▸ WHAT THE EXERCISE ASKS
Reproduce, unaltered, the line with "The image size is (1016, 691)." along with every line that follows it in the records, up to the last.

──────

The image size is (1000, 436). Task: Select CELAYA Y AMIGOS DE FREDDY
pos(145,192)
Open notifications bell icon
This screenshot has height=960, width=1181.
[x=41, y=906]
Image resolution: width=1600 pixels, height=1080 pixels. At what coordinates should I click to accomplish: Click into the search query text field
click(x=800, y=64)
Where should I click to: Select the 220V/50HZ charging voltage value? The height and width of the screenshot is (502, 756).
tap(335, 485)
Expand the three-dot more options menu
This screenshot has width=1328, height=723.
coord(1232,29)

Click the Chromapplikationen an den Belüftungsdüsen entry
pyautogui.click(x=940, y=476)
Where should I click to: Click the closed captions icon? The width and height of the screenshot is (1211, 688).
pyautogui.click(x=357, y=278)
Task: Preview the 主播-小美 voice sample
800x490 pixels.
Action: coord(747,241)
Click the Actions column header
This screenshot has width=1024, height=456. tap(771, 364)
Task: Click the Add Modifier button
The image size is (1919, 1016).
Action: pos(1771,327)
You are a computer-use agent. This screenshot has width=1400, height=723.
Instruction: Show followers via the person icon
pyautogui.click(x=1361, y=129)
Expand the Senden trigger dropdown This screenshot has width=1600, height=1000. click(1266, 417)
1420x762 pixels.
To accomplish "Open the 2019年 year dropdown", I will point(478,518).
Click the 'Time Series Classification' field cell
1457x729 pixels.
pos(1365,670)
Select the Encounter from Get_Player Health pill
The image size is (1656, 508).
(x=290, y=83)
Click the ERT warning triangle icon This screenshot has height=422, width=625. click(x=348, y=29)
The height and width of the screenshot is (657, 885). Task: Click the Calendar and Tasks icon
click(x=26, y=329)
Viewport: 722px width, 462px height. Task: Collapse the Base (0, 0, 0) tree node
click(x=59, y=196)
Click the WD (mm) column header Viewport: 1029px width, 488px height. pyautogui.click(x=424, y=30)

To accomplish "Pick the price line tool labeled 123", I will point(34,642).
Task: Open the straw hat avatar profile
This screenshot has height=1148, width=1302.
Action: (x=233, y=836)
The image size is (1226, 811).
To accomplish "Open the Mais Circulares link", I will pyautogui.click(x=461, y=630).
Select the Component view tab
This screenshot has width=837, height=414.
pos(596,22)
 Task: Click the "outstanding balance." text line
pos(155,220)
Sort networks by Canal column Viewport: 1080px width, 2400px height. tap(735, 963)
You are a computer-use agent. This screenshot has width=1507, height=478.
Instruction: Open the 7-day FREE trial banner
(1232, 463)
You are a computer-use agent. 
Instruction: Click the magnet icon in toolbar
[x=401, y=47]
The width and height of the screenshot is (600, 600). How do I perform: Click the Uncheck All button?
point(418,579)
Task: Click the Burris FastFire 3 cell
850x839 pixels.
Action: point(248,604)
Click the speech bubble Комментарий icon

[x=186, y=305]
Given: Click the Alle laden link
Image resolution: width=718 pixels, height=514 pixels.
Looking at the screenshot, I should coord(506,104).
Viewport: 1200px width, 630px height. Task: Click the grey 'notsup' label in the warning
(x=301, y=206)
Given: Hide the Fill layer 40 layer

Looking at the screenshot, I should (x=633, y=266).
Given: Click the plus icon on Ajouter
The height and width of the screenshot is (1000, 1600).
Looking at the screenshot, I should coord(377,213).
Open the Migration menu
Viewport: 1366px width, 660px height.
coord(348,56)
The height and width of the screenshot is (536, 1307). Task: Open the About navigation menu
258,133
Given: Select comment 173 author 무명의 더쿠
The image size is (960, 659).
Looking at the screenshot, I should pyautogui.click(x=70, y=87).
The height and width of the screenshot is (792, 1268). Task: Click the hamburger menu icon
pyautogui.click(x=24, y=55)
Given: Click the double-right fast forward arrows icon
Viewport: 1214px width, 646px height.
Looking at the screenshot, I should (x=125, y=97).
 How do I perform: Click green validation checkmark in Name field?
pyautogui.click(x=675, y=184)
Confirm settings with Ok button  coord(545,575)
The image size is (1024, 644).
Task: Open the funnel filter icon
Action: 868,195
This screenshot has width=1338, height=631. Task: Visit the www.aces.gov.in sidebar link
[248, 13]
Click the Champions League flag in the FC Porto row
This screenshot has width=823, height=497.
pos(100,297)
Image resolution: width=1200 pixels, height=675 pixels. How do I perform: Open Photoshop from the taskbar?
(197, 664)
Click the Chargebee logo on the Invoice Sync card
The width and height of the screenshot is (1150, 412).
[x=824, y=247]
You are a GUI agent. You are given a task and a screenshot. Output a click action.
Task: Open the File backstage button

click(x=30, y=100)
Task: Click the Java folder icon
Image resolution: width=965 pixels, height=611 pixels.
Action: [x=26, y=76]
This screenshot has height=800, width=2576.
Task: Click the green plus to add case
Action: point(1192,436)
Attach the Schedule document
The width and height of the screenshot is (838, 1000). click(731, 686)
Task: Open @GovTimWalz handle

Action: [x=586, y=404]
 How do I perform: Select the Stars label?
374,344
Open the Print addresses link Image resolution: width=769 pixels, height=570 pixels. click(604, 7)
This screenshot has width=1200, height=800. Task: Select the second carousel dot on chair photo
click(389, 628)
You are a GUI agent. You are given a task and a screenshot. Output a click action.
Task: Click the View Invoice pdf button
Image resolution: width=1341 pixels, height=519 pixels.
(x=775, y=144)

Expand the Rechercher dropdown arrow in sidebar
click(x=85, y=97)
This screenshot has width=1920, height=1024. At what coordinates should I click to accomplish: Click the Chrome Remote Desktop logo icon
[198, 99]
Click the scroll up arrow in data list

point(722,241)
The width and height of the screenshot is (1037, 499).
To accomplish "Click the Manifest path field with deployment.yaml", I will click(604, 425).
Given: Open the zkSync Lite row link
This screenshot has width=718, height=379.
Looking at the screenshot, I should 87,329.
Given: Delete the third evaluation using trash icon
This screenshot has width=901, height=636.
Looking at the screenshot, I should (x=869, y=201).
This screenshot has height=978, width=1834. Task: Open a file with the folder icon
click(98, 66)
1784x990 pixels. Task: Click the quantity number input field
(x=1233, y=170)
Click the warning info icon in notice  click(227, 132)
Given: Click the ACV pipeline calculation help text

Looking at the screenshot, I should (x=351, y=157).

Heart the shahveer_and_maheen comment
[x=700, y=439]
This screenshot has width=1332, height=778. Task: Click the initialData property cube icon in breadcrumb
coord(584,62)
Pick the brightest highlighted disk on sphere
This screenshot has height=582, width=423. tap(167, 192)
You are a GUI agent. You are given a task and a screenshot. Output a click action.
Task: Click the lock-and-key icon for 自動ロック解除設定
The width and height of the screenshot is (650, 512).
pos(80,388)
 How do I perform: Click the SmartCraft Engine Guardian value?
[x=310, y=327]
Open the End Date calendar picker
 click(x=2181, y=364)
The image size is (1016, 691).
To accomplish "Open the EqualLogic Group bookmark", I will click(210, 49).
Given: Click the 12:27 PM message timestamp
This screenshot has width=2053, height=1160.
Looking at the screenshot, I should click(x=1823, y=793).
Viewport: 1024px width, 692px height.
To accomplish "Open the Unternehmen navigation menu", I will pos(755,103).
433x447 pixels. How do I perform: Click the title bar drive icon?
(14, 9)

──────

▸ REPLY
The image size is (1016, 691).
To accomplish "Open the EqualLogic Group bookmark", I will click(210, 49).
Given: Click the 12:27 PM message timestamp
This screenshot has width=2053, height=1160.
Looking at the screenshot, I should click(x=1823, y=793).
Viewport: 1024px width, 692px height.
To accomplish "Open the Unternehmen navigation menu", I will pos(755,103).
433x447 pixels. How do I perform: Click the title bar drive icon?
(14, 9)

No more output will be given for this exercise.